I give up. I resign. You receive a death threat, through the letter box. You pick it up. You read it — once. Ugh! Then if you're like me, you hold it away from you because it's so vile, so physically repellent that you don't want it coming near your face. But you read it again. And again. Till you're word perfect. Like me.
So then what do you do? Phone me — "Darling, something simply foul has happened, you've got to come home at once"? Leap in a car? Drive like Jehu to the High Commission, wave the letter at me, march me in to Porter? Do you hell. Not a bit of it. As usual, your pride comes first. You don't
The rage left him as quickly as it had seized him, to be replaced by a sweating shame and remorse. You couldn't bear it, could you? The idea of actually showing someone that letter. Starting a whole landslide you couldn't control. The stuff about Bluhm, the stuff about me. It was just too much. You were protecting us. All of us. Of course you were. Did you tell Arnold? Of course not. He'd try to talk you out of going on.
* * *
Justin took a mental step back from this benign line of reasoning.
Too sweet.

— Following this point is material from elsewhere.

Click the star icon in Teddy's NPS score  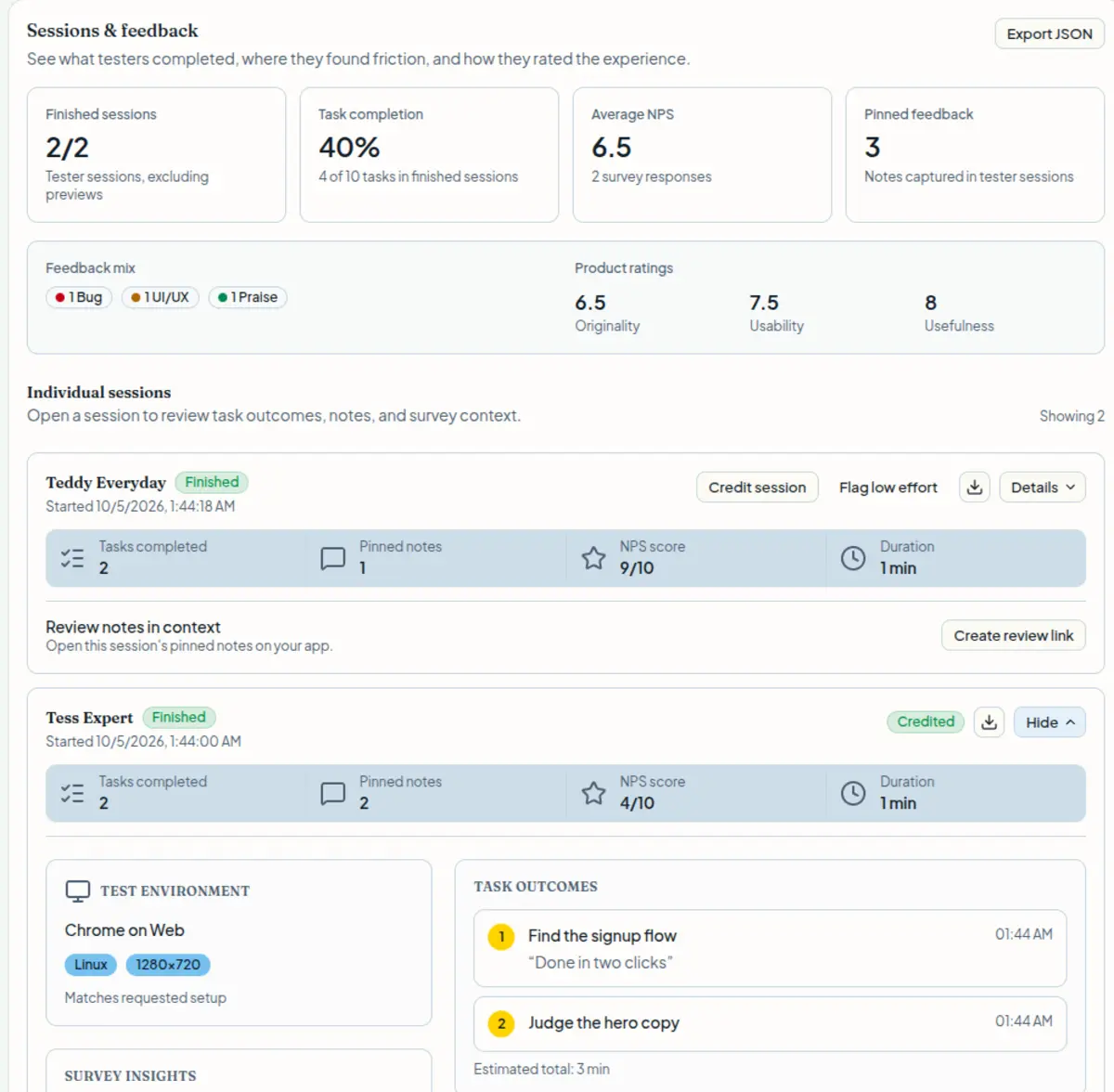[593, 558]
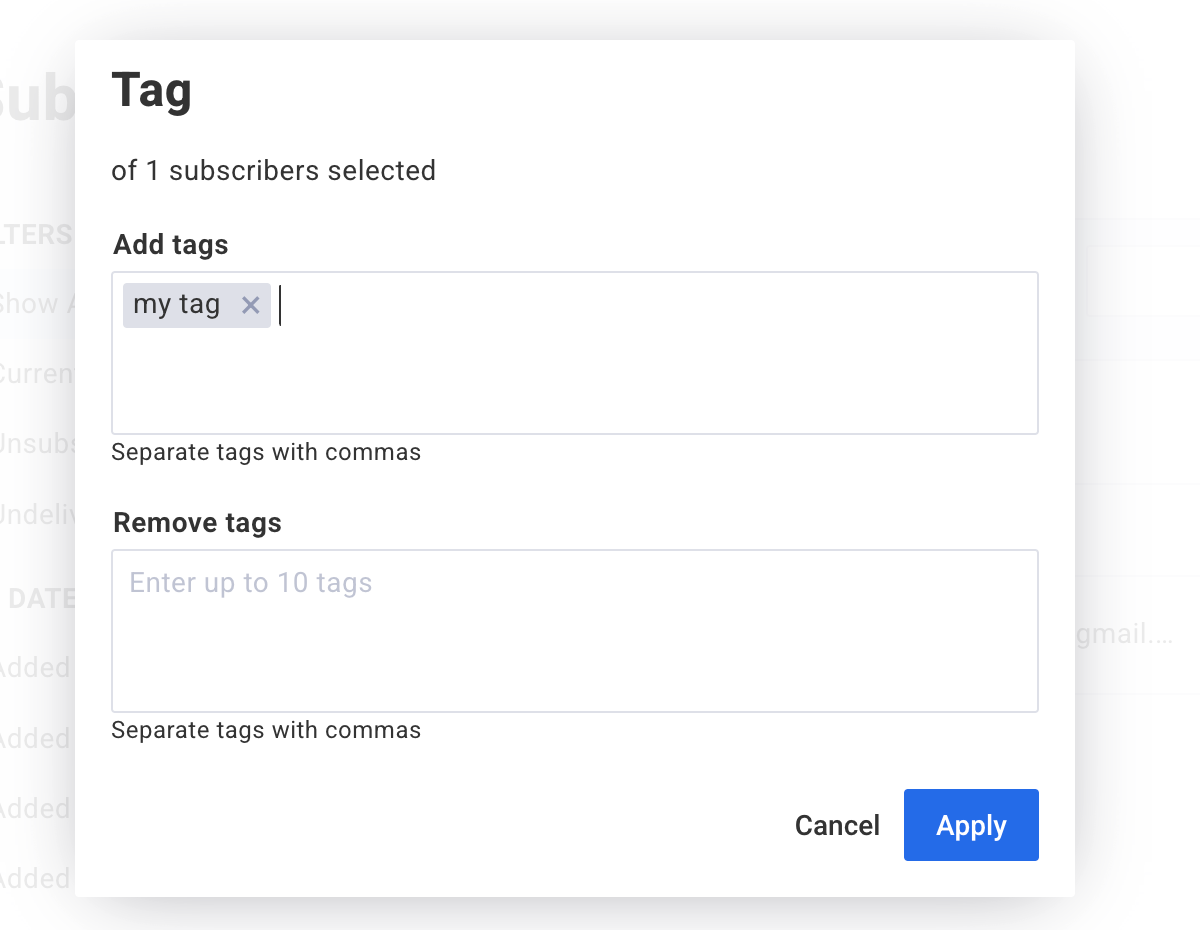Select the dimmed "Show A…" filter behind dialog
The image size is (1200, 930).
point(36,304)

Tessa was tougher than that. And when her dander was up, nastier.
Think lawyer's intellect. Think icy pragmatism. Think very tough young girl, closing in for the kill.
She knew she was getting warm. The death threat confirmed it. You don't issue death threats to people who don't threaten you.
To scream "Foul!" at this stage would mean handing herself over to the authorities. The British are helpless. They have no powers, no jurisdiction. Our only recourse is to show the letter to the Kenyan authorities.
But Tessa had no faith in the Kenyan authorities. It was her frequently repeated conviction that the tentacles of Moi's empire reached into every corner of Kenyan life. Tessa's faith, like her marital duty, was invested for better or worse in the Brits: witness her secret assignation with Woodrow.
The moment she went to the Kenyan police, she would have to provide a list of her enemies, real and potential. Her pursuit of the great crime would be stopped in its tracks. She would be forced to call off the hunt. She would never do that. The great crime was more important to her than her own life.
Well, it is for me too. Than mine.
* * *
As Justin struggles to recover his balance, his eye falls on a hand-addressed envelope which in an earlier life he had extracted in blind haste from the same middle drawer of Tessa's workroom desk in Nairobi in which he had found the empty Dypraxa box. The writing on the envelope is reminiscent, but not yet familiar. The envelope has been torn open. Inside is a single folded page of HM Stationery Office blue. The script is hectic, the text dashed off in haste as well as passion.
My darling Tessa, whom I love beyond all others and always shall,
This is my only absolute conviction, my one piece of self-knowledge as I write. You were terrible to me today, but not as terrible as I was to you. The wrong person was speaking out of both of us. I desire and worship you beyond bearing. I am ready if you are. Let's both chuck in our ridiculous marriages and bolt to wherever you want, as soon as you want. If it's to the end of the earth, so much the better. I love you, I love you and I love you.
But this time the signature was not omitted. It was written loud and clear in letters of a size to match the death threat: Sandy. My name is Sandy, he was saying, and you can tell the whole damn world.
Date and time also given. Even in the throes of great love, Sandy Woodrow remains a conscientious man.
CHAPTER TWELVE
Justin the deceived husband is struck motionless by the moonlight as he stares rigidly at the sea's silvered horizon and takes long breaths of chill night air. He has the feeling he has inhaled something nauseous and needs to clean out his lungs.